Poucos autores poderiam tomar tal liberdade numa novela das 9. No registro realista de Gilberto Braga e Manoel Carlos, por exemplo, seria impensável algo do tipo. Já Silvio de Abreu, que mistura o realismo com um humor fantasioso peculiar, bem que poderia se aventurar em algo parecido. Mas, entre todos, Aguinaldo Silva é o dono da trajetória que o credencia a tal birutice deliciosa. Ainda que desde Senhora do Destino (2004) ele estivesse tentando se distanciar da inventividade surrealista que o consagrou, como um verdadeiro herdeiro de Dias Gomes (1922-1999), Império vem demonstrando que o autor pode até sair do realismo mágico, mas o realismo mágico não sairá dele tão fácil. É que a novela engana os que pensam se tratar de uma obra realista e contemporânea. Com estrutura medieval, ela vem fincando os pés no absurdo aos poucos e muito antes de Cora mudar de cara.
Confira 7 momentos da novela que desafiam a realidade:
Era vidro e se quebrou
Quando resolveu quebrar o diamante cor-de-rosa do Comendador José Alfredo (Alexandre Nero), para deflagrar uma corrida maluca pelos cacos valiosos, o autor procurou um especialista em pedras preciosas. “Ele disse que a única chance de isso acontecer seria submeter a pedra a altas temperaturas e, depois, fazê-la sofrer uma queda drástica”, conta Aguinaldo a QUANTO DRAMA!. O autor criou, então, a sequência hilariante em que Lorraine (Dani Barros) põe o diamante no microondas – coisa que você só vê mesmo em novela de Aguinaldo Silva.
Forever young?
Dizem que Madonna, Ana Maria Braga e Susana Vieira já estão batendo à porta de Aguinaldo para saber mais sobre o tal “véu rejuvenescedor” que repaginou Cora.

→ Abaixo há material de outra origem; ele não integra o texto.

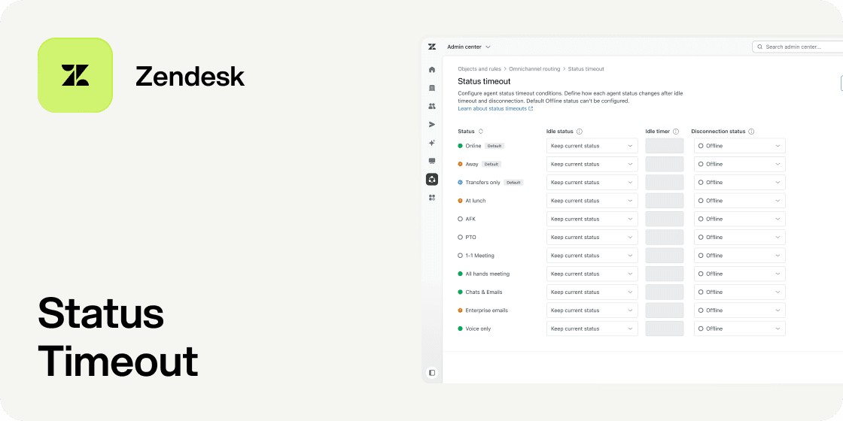Click the Account building icon in sidebar

(x=432, y=88)
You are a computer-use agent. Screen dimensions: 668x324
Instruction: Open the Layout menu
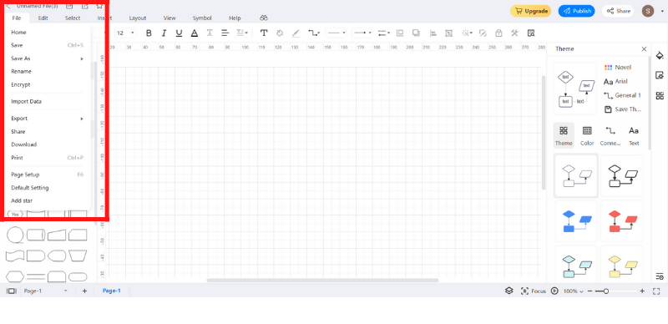[x=138, y=18]
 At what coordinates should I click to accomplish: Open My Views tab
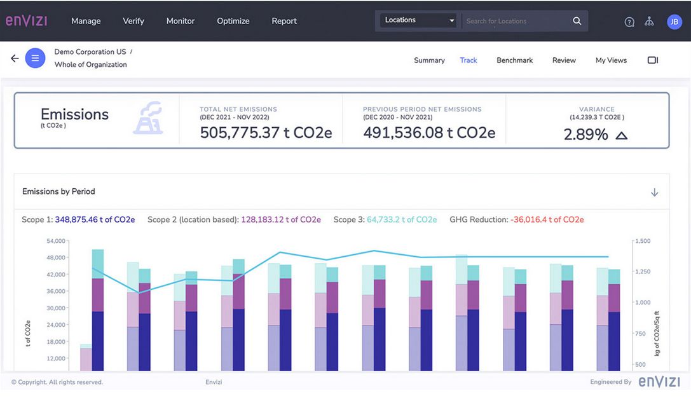pos(610,60)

Mas alto lá, que ninguém disse ainda que se trata de plástica ou bruxaria – tudo pode não passar de um truque. “Vai saber se a nova Cora não é Corina, uma sobrinha distante que assumiu o lugar da tia?”, diverte-se o autor.
Gente morta
Aguinaldo confessou que se arrependeu de ter escrito a morte do personagem Jairo, porque o ator, Júlio Machado, ficou muito bem no papel. “Ele fez um lobisomem perfeito – um lobisomem que rouba bolsas! Quem sabe ele não ressuscita? Em novela tudo é possível”, observou, em tom de mistério. Não é um acaso, portanto, que o ladrão de bolsas morreu mas segue em cena, como o fantasma que vem pedir a ajuda da mãe, Jurema (Elisângela).
Delírio
Em mais um momento sobrenatural, Severo (Tato Gabus), teve uma ajuda de um garçom-fantasma – como o de O Iluminado (1980) – para apostar no cavalo Falso Brilhante e, quem diria, ficar rico.
Rasputin
Todo reino de respeito tem seu feiticeiro e Império não é diferente. O “xamã branco” mais do que suspeito anda arrasando nas poções mágicas. Depois de preparar o sonífero que pôs Cora para dormir – mas, veja bem, não a ponto de apagar sem contar o esconderijo do diamante cor-de-rosa –, é ele que dará a substância capaz de fazer o Comendador fingir.
Digerindo a verdade
Em momento dramático, a família do Comendador e os telespectadores esperam para saber o resultado do exame de DNA que comprovará a paternidade de Cristina (Leandra Leal). E o que faz José Alfredo? Enfia na boca e engole o laudo, ora.
Desta para melhor – ou não
Falta pouco para José Alfredo pôr em prática o plano de fuga para debaixo da terra. A sequência promete emoções fortes, dignas de CSI, e muita fantasia. Mas mesmo que por um triz, o Comendador será salvo pelo fiel Josué, no último minuto – claro.